Document segment:
((

Don’t forget to exercise 20 minutes everyday. Work doesn’t count. Make sure the exercise challenges your body for twenty minutes without stopping. Some people just starting a program may need to start out with 5 minutes and build to twenty minutes per day. People who are active have less problems with weight, arthritis, osteoporosis, hypertension, cholesterol and etc. People Just do it for yourself and wash the car, mow the lawn, or garden. Don’t be a couch potato.

A Few Frequently Asked Questions about Pediatrics…
By Faith Polkey, MD, Staff Pediatrician

1. Why should I bring my child into the doctor? She isn’t sick and is up to date on her shots.
Preventive care is the key to keeping children healthy and well-child check ups provide an opportunity for the pediatrician and parents to monitor a child’s progress. Regular physical examinations are important in order to monitor a child’s growth and development. The American Academy of Pediatrics (AAP) has guidelines for when these visits should occur. Even though a child may appear healthy and have all of their required immunizations, they can have subtle problems that can be prevented from progressing.

The AAP recommends the following schedule for well-child care:
Prenatal Visit
Birth
2-4 weeks (depending upon your child’s health after delivery)
2 months
4 months
6 months
9 months
12 months
15 months
18 months
2 years
Every year until age 21

2. My child gets frequent ear infections. Is there anything I can do to prevent them?

))

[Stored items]
((

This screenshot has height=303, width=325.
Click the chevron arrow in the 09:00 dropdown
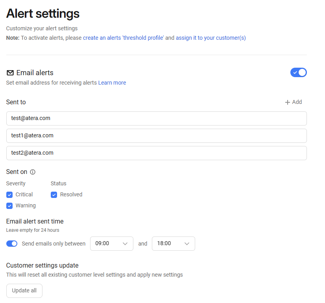point(125,244)
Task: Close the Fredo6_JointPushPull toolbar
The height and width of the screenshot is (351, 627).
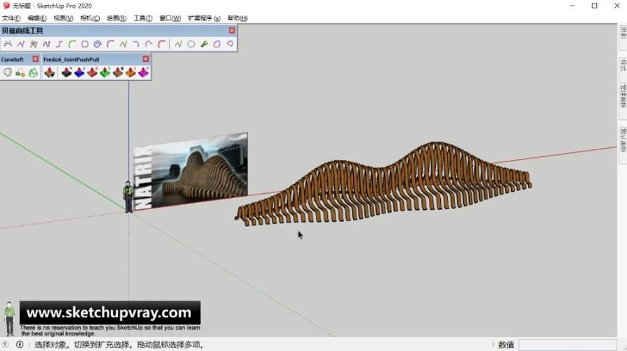Action: coord(145,59)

))

Work required:
Copy the pediatrics text starting at "A Few Frequently" and ending with "on her shots.", and switch "shots" to "vaccines" in it.

Result:
A Few Frequently Asked Questions about Pediatrics…
By Faith Polkey, MD, Staff Pediatrician

1. Why should I bring my child into the doctor? She isn’t sick and is up to date on her vaccines.